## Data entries
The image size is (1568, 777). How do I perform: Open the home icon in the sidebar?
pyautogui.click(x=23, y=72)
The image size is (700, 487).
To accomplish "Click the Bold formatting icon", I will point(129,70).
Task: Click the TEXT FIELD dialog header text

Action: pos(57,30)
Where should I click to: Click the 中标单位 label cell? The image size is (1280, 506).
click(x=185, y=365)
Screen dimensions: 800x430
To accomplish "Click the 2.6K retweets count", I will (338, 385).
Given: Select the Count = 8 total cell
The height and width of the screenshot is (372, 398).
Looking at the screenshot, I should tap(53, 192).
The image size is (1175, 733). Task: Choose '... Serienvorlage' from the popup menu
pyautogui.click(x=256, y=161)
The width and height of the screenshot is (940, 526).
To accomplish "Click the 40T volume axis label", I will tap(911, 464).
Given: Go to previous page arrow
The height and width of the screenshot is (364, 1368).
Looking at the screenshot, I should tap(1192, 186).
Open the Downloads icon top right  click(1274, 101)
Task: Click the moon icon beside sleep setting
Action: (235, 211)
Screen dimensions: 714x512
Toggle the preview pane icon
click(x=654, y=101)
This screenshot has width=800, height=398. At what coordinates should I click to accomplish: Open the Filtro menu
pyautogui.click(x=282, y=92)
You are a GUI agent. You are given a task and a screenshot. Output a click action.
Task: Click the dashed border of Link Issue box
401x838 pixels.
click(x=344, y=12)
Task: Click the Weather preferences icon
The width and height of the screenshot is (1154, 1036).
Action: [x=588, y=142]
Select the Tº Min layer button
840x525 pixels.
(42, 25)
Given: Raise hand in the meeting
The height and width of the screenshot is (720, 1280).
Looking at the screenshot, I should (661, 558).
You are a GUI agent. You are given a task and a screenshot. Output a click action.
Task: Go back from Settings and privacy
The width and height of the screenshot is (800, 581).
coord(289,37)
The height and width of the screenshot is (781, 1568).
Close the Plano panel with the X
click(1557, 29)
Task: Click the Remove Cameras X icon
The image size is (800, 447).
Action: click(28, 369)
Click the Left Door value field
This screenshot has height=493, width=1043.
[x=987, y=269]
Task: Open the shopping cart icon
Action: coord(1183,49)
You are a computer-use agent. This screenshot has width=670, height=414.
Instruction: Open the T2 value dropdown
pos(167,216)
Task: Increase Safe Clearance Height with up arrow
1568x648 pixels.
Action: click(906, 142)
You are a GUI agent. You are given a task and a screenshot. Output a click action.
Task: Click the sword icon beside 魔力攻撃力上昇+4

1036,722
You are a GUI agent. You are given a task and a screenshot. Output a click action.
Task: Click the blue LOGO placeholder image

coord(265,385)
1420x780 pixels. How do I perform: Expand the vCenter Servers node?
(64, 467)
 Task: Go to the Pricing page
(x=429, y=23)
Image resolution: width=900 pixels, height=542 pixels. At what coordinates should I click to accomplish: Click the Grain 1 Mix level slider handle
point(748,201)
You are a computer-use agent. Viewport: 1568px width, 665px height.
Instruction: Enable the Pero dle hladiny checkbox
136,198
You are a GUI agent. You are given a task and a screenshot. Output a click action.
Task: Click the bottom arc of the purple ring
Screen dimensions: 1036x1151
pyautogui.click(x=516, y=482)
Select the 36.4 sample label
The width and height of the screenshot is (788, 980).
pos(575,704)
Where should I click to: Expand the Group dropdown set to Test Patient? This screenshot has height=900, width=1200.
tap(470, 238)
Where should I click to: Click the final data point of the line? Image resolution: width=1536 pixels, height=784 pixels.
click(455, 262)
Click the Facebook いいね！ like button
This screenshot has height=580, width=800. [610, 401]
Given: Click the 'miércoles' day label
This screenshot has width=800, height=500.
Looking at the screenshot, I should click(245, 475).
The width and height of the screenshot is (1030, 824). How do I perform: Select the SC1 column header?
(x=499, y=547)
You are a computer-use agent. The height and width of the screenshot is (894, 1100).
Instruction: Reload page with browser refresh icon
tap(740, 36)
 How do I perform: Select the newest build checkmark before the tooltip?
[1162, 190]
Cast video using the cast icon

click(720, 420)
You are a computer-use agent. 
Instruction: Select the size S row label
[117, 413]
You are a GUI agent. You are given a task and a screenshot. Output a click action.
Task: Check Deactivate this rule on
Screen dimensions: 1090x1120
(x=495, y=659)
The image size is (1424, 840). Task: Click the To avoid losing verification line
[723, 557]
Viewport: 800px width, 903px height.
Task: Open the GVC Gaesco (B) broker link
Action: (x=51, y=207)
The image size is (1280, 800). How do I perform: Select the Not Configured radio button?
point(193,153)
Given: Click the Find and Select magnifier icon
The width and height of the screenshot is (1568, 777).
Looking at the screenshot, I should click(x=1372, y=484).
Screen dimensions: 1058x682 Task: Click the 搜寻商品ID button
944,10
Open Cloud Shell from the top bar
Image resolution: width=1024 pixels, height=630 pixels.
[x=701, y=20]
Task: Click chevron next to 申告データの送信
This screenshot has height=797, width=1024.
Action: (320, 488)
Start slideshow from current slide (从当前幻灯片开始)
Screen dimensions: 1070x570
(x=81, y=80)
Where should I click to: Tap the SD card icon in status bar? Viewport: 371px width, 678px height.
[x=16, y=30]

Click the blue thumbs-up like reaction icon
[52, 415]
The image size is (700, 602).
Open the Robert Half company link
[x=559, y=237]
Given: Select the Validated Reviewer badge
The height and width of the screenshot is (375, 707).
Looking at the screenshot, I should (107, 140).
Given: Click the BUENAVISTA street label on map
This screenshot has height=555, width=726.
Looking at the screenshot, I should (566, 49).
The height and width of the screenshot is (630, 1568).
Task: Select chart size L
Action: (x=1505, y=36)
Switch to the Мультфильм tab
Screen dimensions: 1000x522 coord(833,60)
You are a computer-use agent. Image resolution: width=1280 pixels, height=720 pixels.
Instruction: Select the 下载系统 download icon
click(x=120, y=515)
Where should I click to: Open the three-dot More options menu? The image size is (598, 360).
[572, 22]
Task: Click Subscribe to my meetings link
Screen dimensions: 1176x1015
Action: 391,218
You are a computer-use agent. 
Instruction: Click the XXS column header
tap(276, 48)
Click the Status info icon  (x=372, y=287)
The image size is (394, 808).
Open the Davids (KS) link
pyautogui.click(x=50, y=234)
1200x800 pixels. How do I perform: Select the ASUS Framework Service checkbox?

## Activity
Without changing a word, print all of the entries above.

## Answer space
The image size is (1568, 777). How do I perform: Open the home icon in the sidebar?
pyautogui.click(x=23, y=72)
The image size is (700, 487).
To accomplish "Click the Bold formatting icon", I will point(129,70).
Task: Click the TEXT FIELD dialog header text

Action: pos(57,30)
Where should I click to: Click the 中标单位 label cell? The image size is (1280, 506).
click(x=185, y=365)
Screen dimensions: 800x430
To accomplish "Click the 2.6K retweets count", I will (338, 385).
Given: Select the Count = 8 total cell
The height and width of the screenshot is (372, 398).
Looking at the screenshot, I should tap(53, 192).
The image size is (1175, 733). Task: Choose '... Serienvorlage' from the popup menu
pyautogui.click(x=256, y=161)
The width and height of the screenshot is (940, 526).
To accomplish "Click the 40T volume axis label", I will tap(911, 464).
Given: Go to previous page arrow
The height and width of the screenshot is (364, 1368).
Looking at the screenshot, I should tap(1192, 186).
Open the Downloads icon top right  click(1274, 101)
Task: Click the moon icon beside sleep setting
Action: (235, 211)
Screen dimensions: 714x512
Toggle the preview pane icon
click(x=654, y=101)
This screenshot has width=800, height=398. At what coordinates should I click to accomplish: Open the Filtro menu
pyautogui.click(x=282, y=92)
You are a GUI agent. You are given a task and a screenshot. Output a click action.
Task: Click the dashed border of Link Issue box
401x838 pixels.
click(x=344, y=12)
Task: Click the Weather preferences icon
The width and height of the screenshot is (1154, 1036).
Action: [x=588, y=142]
Select the Tº Min layer button
840x525 pixels.
(42, 25)
Given: Raise hand in the meeting
The height and width of the screenshot is (720, 1280).
Looking at the screenshot, I should (661, 558).
You are a GUI agent. You are given a task and a screenshot. Output a click action.
Task: Go back from Settings and privacy
The width and height of the screenshot is (800, 581).
coord(289,37)
The height and width of the screenshot is (781, 1568).
Close the Plano panel with the X
click(1557, 29)
Task: Click the Remove Cameras X icon
The image size is (800, 447).
Action: click(28, 369)
Click the Left Door value field
This screenshot has height=493, width=1043.
[x=987, y=269]
Task: Open the shopping cart icon
Action: coord(1183,49)
You are a computer-use agent. This screenshot has width=670, height=414.
Instruction: Open the T2 value dropdown
pos(167,216)
Task: Increase Safe Clearance Height with up arrow
1568x648 pixels.
Action: click(906, 142)
You are a GUI agent. You are given a task and a screenshot. Output a click action.
Task: Click the sword icon beside 魔力攻撃力上昇+4

1036,722
You are a GUI agent. You are given a task and a screenshot. Output a click action.
Task: Click the blue LOGO placeholder image

coord(265,385)
1420x780 pixels. How do I perform: Expand the vCenter Servers node?
(64, 467)
 Task: Go to the Pricing page
(x=429, y=23)
Image resolution: width=900 pixels, height=542 pixels. At what coordinates should I click to accomplish: Click the Grain 1 Mix level slider handle
point(748,201)
You are a computer-use agent. Viewport: 1568px width, 665px height.
Instruction: Enable the Pero dle hladiny checkbox
136,198
You are a GUI agent. You are given a task and a screenshot. Output a click action.
Task: Click the bottom arc of the purple ring
Screen dimensions: 1036x1151
pyautogui.click(x=516, y=482)
Select the 36.4 sample label
The width and height of the screenshot is (788, 980).
pos(575,704)
Where should I click to: Expand the Group dropdown set to Test Patient? This screenshot has height=900, width=1200.
tap(470, 238)
Where should I click to: Click the final data point of the line? Image resolution: width=1536 pixels, height=784 pixels.
click(455, 262)
Click the Facebook いいね！ like button
This screenshot has height=580, width=800. [610, 401]
Given: Click the 'miércoles' day label
This screenshot has width=800, height=500.
Looking at the screenshot, I should click(245, 475).
The width and height of the screenshot is (1030, 824). How do I perform: Select the SC1 column header?
(x=499, y=547)
You are a computer-use agent. The height and width of the screenshot is (894, 1100).
Instruction: Reload page with browser refresh icon
tap(740, 36)
 How do I perform: Select the newest build checkmark before the tooltip?
[1162, 190]
Cast video using the cast icon

click(720, 420)
You are a computer-use agent. 
Instruction: Select the size S row label
[117, 413]
You are a GUI agent. You are given a task and a screenshot. Output a click action.
Task: Check Deactivate this rule on
Screen dimensions: 1090x1120
(x=495, y=659)
The image size is (1424, 840). Task: Click the To avoid losing verification line
[723, 557]
Viewport: 800px width, 903px height.
Task: Open the GVC Gaesco (B) broker link
Action: (x=51, y=207)
The image size is (1280, 800). How do I perform: Select the Not Configured radio button?
point(193,153)
Given: Click the Find and Select magnifier icon
The width and height of the screenshot is (1568, 777).
Looking at the screenshot, I should click(x=1372, y=484).
Screen dimensions: 1058x682 Task: Click the 搜寻商品ID button
944,10
Open Cloud Shell from the top bar
Image resolution: width=1024 pixels, height=630 pixels.
[x=701, y=20]
Task: Click chevron next to 申告データの送信
This screenshot has height=797, width=1024.
Action: (320, 488)
Start slideshow from current slide (从当前幻灯片开始)
Screen dimensions: 1070x570
(x=81, y=80)
Where should I click to: Tap the SD card icon in status bar? Viewport: 371px width, 678px height.
[x=16, y=30]

Click the blue thumbs-up like reaction icon
[52, 415]
The image size is (700, 602).
Open the Robert Half company link
[x=559, y=237]
Given: Select the Validated Reviewer badge
The height and width of the screenshot is (375, 707).
Looking at the screenshot, I should (107, 140).
Given: Click the BUENAVISTA street label on map
This screenshot has height=555, width=726.
Looking at the screenshot, I should (566, 49).
The height and width of the screenshot is (630, 1568).
Task: Select chart size L
Action: (x=1505, y=36)
Switch to the Мультфильм tab
Screen dimensions: 1000x522 coord(833,60)
You are a computer-use agent. Image resolution: width=1280 pixels, height=720 pixels.
Instruction: Select the 下载系统 download icon
click(x=120, y=515)
Where should I click to: Open the three-dot More options menu? The image size is (598, 360).
[572, 22]
Task: Click Subscribe to my meetings link
Screen dimensions: 1176x1015
Action: 391,218
You are a computer-use agent. 
Instruction: Click the XXS column header
tap(276, 48)
Click the Status info icon  (x=372, y=287)
The image size is (394, 808).
Open the Davids (KS) link
pyautogui.click(x=50, y=234)
1200x800 pixels. How do I perform: Select the ASUS Framework Service checkbox?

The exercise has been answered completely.